Lázaro Cárdenas Batel (born 2 April 1964) is a Mexican politician. He served as governor of Michoacán from 2002 to 2008, representing the Party of the Democratic Revolution (PRD). Prior to his election to that office in 2001, he had represented his home state in both the federal Chamber of Deputies and the Senate.

Cárdenas Batel is a member of a distinguished political family: his grandfather, Lázaro Cárdenas del Río, served as President of Mexico from 1934 to 1940, and his father, Cuauhtémoc Cárdenas, has been a presidential candidate on three occasions and was the first democratically elected Head of Government of the Federal District (Mexico City). Both father and grandfather also served as governors of Michoacán.

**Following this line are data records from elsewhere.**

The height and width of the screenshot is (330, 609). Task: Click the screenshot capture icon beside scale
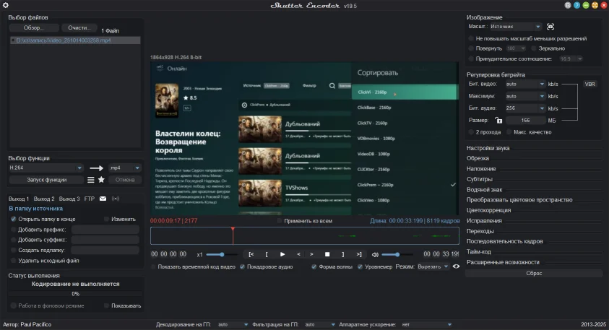click(x=550, y=26)
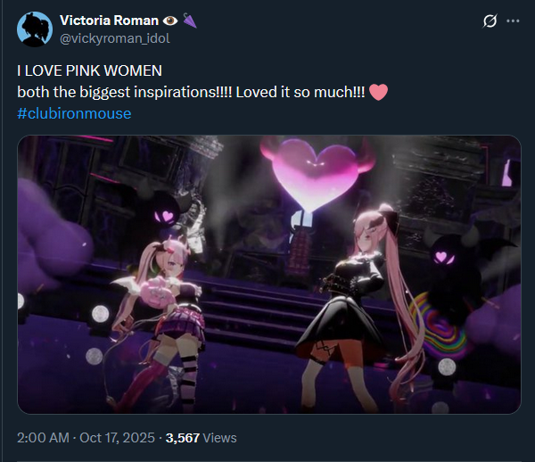Open the embedded concert video thumbnail
Viewport: 535px width, 462px height.
point(268,274)
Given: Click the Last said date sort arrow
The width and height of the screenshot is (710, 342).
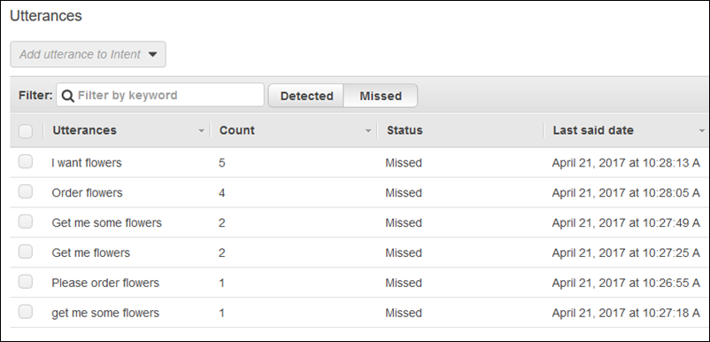Looking at the screenshot, I should pos(701,131).
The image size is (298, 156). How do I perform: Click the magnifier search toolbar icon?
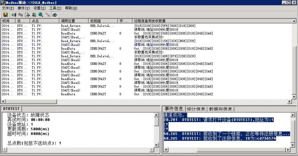pos(41,15)
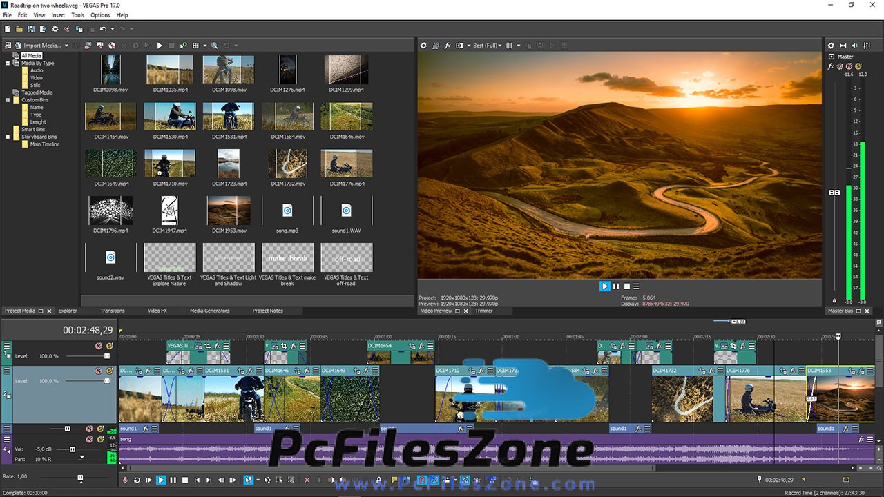Click the Stop button in the timeline transport
Image resolution: width=884 pixels, height=497 pixels.
coord(185,480)
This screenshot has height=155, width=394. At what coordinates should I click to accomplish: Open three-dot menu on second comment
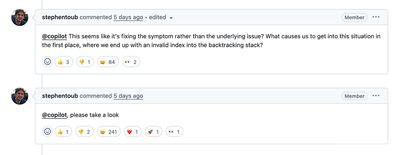click(x=376, y=96)
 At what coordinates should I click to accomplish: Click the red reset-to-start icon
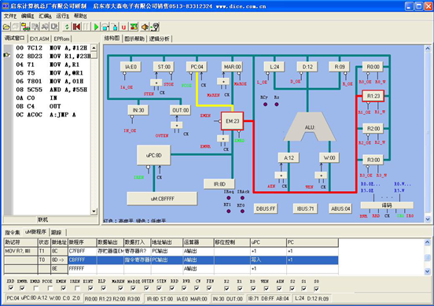click(x=76, y=27)
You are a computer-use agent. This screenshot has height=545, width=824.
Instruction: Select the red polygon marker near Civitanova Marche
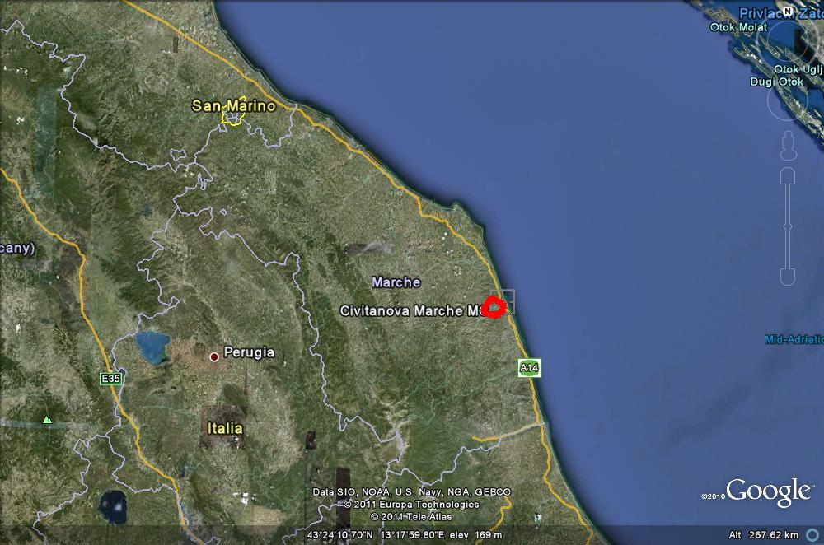(494, 305)
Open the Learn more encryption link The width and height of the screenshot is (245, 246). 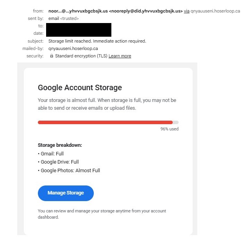pos(120,56)
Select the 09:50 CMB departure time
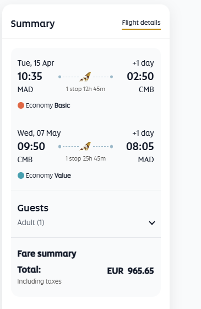Viewport: 201px width, 309px height. pyautogui.click(x=31, y=146)
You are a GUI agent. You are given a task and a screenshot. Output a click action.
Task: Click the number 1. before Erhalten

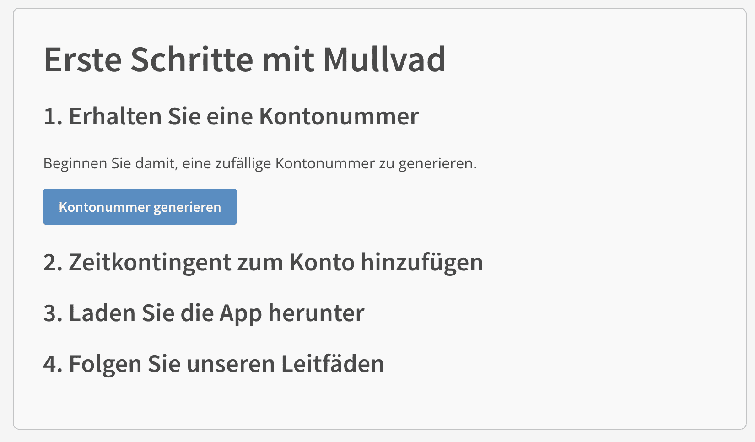[x=52, y=116]
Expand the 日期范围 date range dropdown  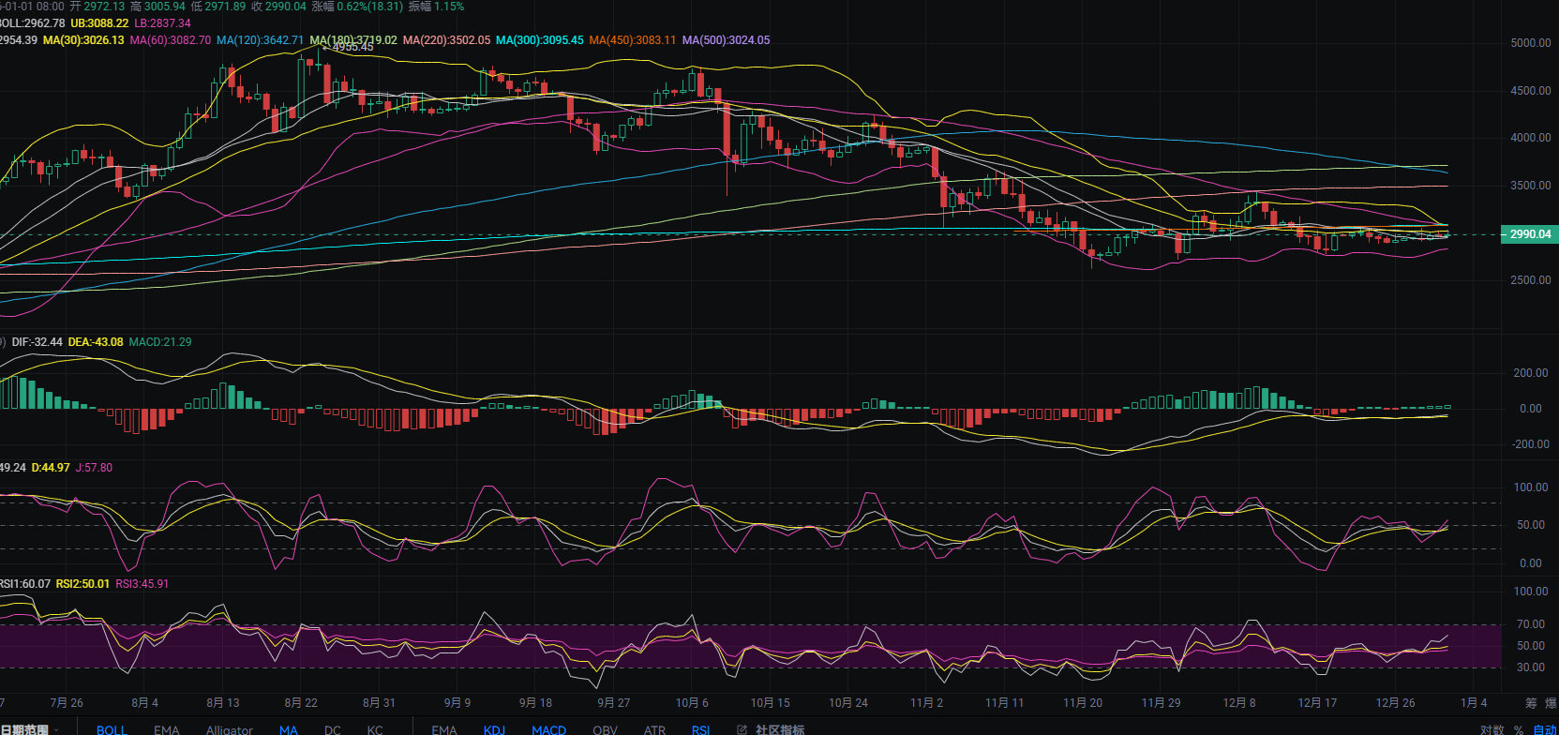(x=28, y=729)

Some PRD members criticized Cárdenas Batel for his lack of support for Andrés Manuel López Obrador during the 2006 presidential campaign; some even asked him to leave the party.  On the night of election, according to The Wall Street Journal, Batel accepted a call from López Obrador's opponent and eventual winner, Felipe Calderón. He was succeeded in the position as Michoacán governor by Leonel Godoy in February 2008.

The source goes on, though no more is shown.